=== DATA ===
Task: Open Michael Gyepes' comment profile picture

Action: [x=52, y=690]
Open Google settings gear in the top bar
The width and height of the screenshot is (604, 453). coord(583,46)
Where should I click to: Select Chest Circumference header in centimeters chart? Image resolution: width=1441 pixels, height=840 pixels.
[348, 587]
===
● **WORK REQUIRED**
Your answer must be the line that contains "Open Google settings gear in the top bar" and every line after it to the end of the records, reproduced exactly.

● **TASK ANSWER**
Open Google settings gear in the top bar
The width and height of the screenshot is (604, 453). coord(583,46)
Where should I click to: Select Chest Circumference header in centimeters chart? Image resolution: width=1441 pixels, height=840 pixels.
[348, 587]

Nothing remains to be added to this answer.